Et bien que Fathi ait reçu des réflexions désobligeantes vu sa présence parmi des étudiants plus jeunes que lui et avec une grande différence d’âge, il s’obstine à poursuivre ses études et ne perd pas espoir. Sa détermination demeure intacte. De plus, ses camarades le considèrent comme un père et ne cessent de s’abreuver de ses connaissances. Mohamad Maher, 20 ans, confie avoir entendu parler de lui dès son premier jour à la faculté. Il a voulu connaître son histoire et la raison pour laquelle il a passé ces longues années à la faculté de médecine. « C’est une perle rare vu sa patience, son optimisme, sa volonté d’acier et sa capacité de résistance qui lui permettent de supporter les situations difficiles. Il est aussi très cultivé, au point de sentir qu’il est une encyclopédie mobile. Tout nouveau livre ou document en chirurgie, vous pouvez le trouver chez lui », assure-t-il, tout en ajoutant que certains étudiants se servent parfois de Fathi pour avoir droit à une ration supplémentaire ou un cours particulier vu ses bonnes relations avec les différents professeurs. Mohamad confie que c’est bien grâce à ce vieil étudiant qu’il a apprécié le culturisme et a commencé à pratiquer ce sport.

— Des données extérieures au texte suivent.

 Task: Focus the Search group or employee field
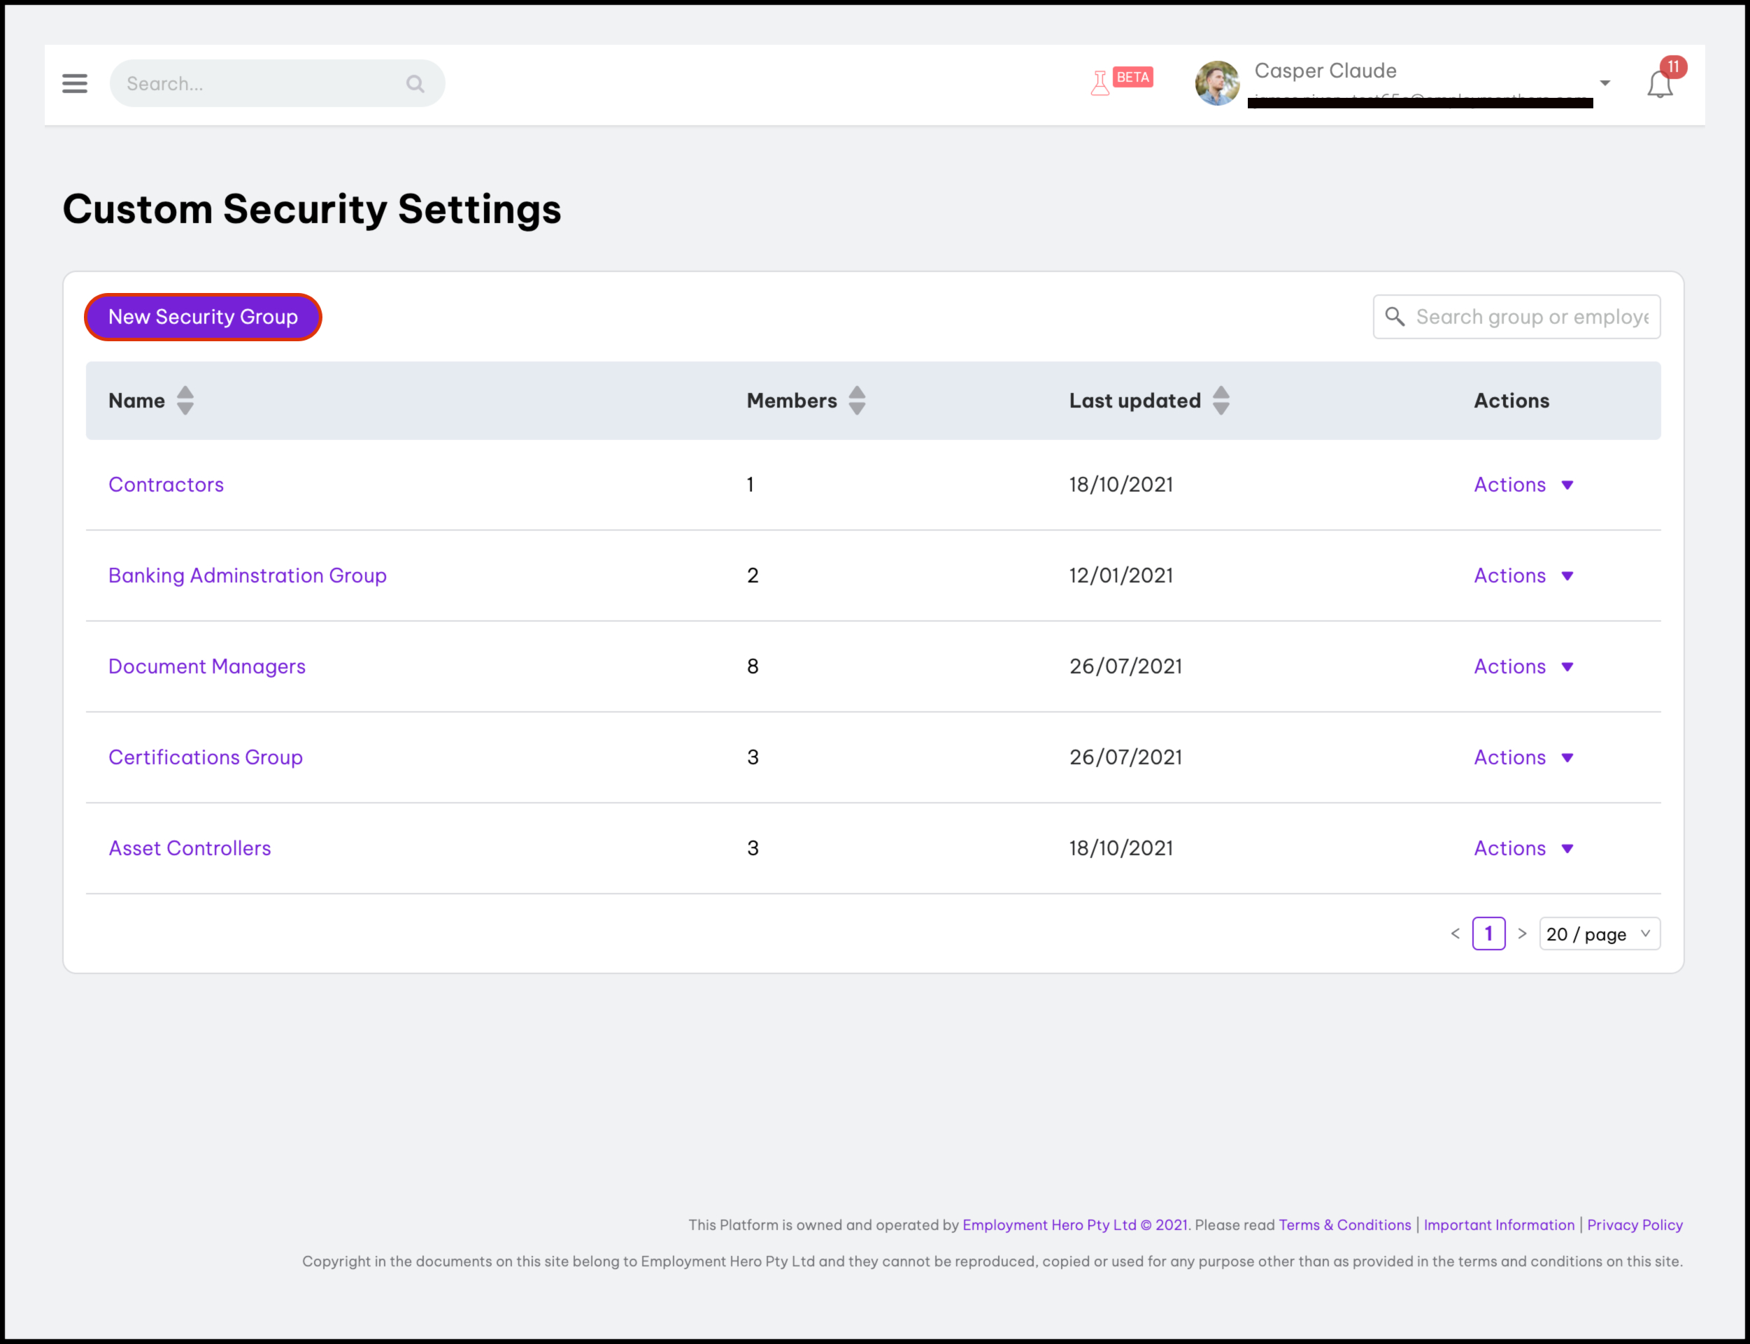pos(1530,317)
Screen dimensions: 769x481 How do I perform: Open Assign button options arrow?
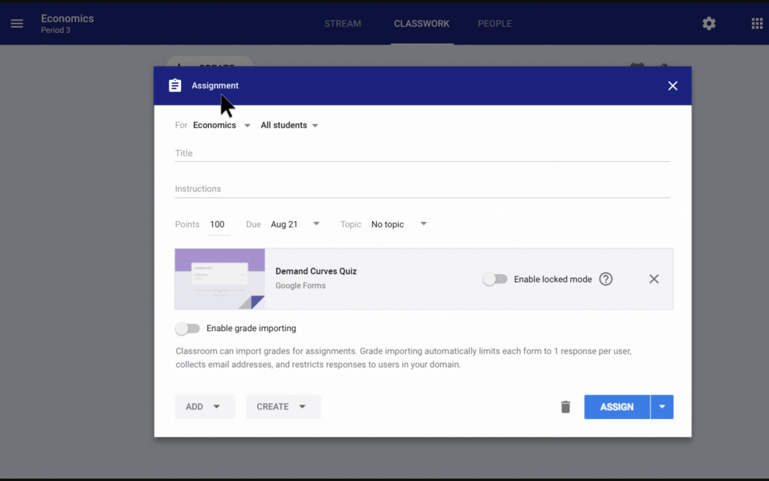(x=662, y=407)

Fathi, qui a passé de nombreuses années en compagnie de jeunes étudiants, pense que ces derniers ont subi un grand changement soit au niveau de l’apparence ou des mœurs. Lui, qui a vécu l’époque de la minijupe ou même du jean, a remarqué que les étudiants d’aujourd’hui sont devenus ignorants, indifférents, égoïstes et ne s’intéressent qu’aux apparences. « Adieu le bon vieux temps où les étudiants étaient passionnés de sciences et s’entraidaient les uns les autres. Fini de tels comportements avec ses camarades », dit Fathi, très nostalgique, en regrettant le discours religieux du cheikh Al-Ghazali, du cheikh Métoualli Al-Chaarawi, les réunions de l’Union socialiste ou le discours du président Gamal Abdel-Nasser que l’on écoutait à l’université.

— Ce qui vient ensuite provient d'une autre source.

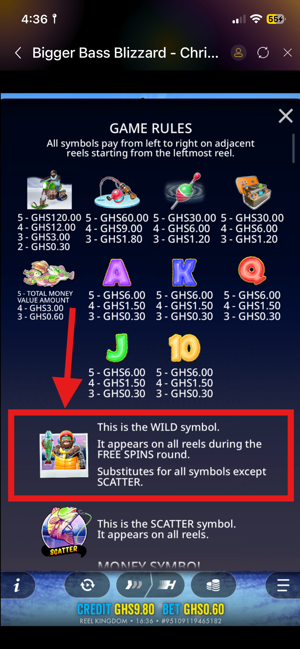Viewport: 300px width, 649px height.
Task: Go back using the left chevron
Action: [x=18, y=53]
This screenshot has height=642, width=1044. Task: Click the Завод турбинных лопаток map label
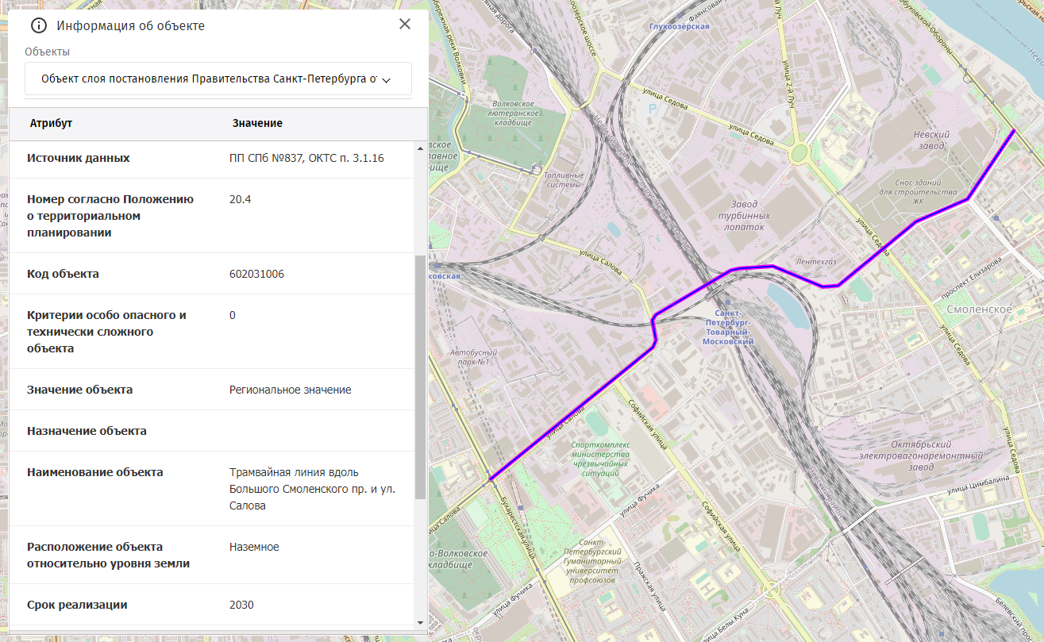744,215
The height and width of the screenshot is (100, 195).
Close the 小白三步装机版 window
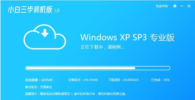(x=189, y=6)
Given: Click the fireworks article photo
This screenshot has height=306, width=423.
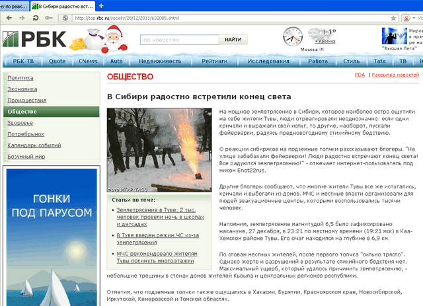Looking at the screenshot, I should pyautogui.click(x=159, y=150).
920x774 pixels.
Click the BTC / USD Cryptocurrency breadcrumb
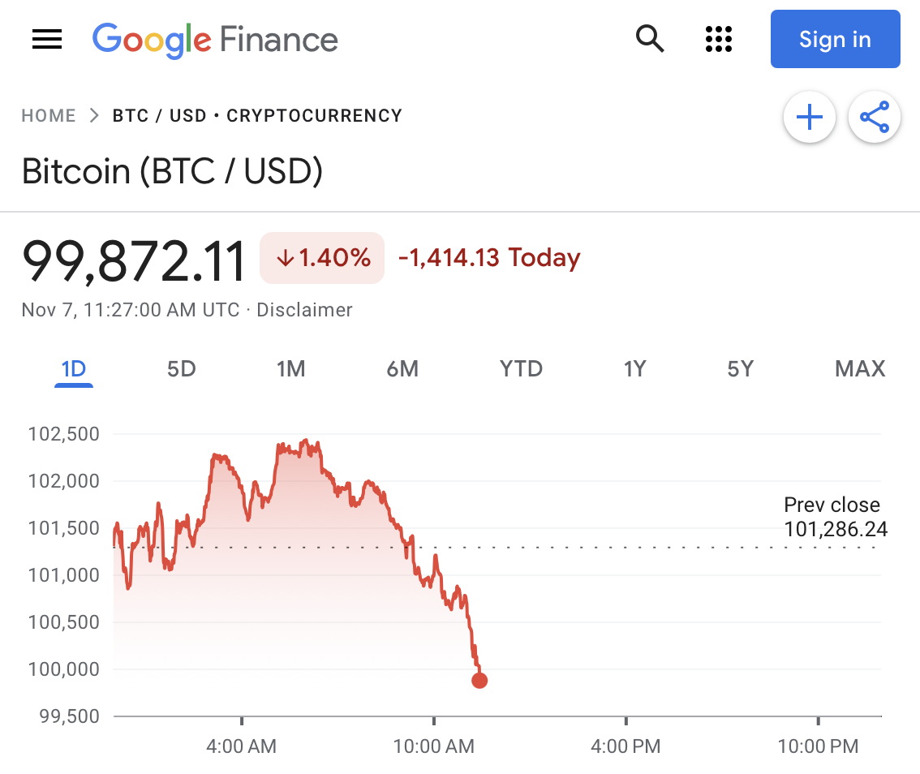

Quant à sa vie privée, il n’en a pas eu. Tout son temps a été consacré aux études, au culturisme et à la kinésithérapie, son seul gagne-pain. Et quand on lui pose la question sur son célibat, il se remet au temps et au bon Dieu. « J’ai dû marier tout ce petit monde et je ne me suis pas rendu compte du temps qui passe. C’est la volonté de Dieu. Je me suis sacrifié pour les études et je ne le regrette nullement. Pourtant, j’espère pouvoir le faire. Il n’est jamais trop tard pour commencer ma vie. Heureusement, il ne me reste qu’une seule matière et je suis sûr que je vais réussir cette année et décrocher mon diplôme avec une bonne mention afin de m’occuper un peu à chercher ma seconde moitié », conclut Fathi avec cet optimisme que l’on ne retrouve pas chez les jeunes de vingt ans.